I distinctly still recall how she threw the Libyan President Mohamed Magariaf under the bus on “Face the Nation.” He had just said the attack was obviously preplanned by al-Qaeda and they had some folks in custody. Then Rice came next on the show and laid out the talking point that they didn’t know and it was about an internet video. It was ridiculous and shameful, to help protect Barack Obama and Hillary Clinton.
She really should have taken her ball and gone home, never showing her face again after that.
Obama Administration and “Lock her up”Clinton rolled out this lying scum to tell the narrative of why and who was responsible for the killing of Ambassador Stevens and three other brave men on that fateful day of September 11, 2012 in Benghazi Libya. We know the truth, others know the truth. But Hillary Clinton says, “what difference does it make.”
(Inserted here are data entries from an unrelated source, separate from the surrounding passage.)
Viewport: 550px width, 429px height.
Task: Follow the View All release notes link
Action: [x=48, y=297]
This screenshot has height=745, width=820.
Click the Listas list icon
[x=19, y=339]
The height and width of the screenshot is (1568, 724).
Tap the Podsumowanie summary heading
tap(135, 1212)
In Context: Hillary Clinton’s ‘What difference does it make’ comment
By Tom Kertscher on Wednesday, May 8th, 2013 at 10:33 a.m.
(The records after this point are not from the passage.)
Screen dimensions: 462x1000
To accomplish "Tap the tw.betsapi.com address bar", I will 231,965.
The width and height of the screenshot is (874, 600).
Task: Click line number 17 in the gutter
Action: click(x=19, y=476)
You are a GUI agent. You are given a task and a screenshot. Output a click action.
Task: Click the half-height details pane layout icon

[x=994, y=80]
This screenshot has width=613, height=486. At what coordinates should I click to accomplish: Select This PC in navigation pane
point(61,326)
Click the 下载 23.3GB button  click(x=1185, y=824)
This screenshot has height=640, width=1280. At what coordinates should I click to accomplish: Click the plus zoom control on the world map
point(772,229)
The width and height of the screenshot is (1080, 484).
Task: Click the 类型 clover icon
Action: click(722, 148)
If the buildup doesn’t disappoint, you can expect plenty of news out of the U.S. House Oversight Committee hearing on May 8, 2013.
The panel will review how President Barack Obama’s administration — including then-Secretary of State Hillary Clinton — handled the Sept. 11, 2012 bombing at the U.S. consulate in Benghzai, Libya.
The attack killed four Americans — and set off administration critics such as U.S. Sen. Ron Johnson, R-Wis.
A few days before the hearing, it was disclosed that a top U.S. diplomat had said “everyone” at the consulate thought “from the beginning” that the attack was an act of terror.
“Was it because of a protest or was it because of guys out for a walk one night and decided they’d go kill some Americans,” Clinton said. “What difference – at this point, what difference does it make?”
With Benghazi back in the news and renewed attention being paid to Clinton’s comment, we thought this would be a good time for In Context, an occasional feature that gives context to statements that get widespread notice.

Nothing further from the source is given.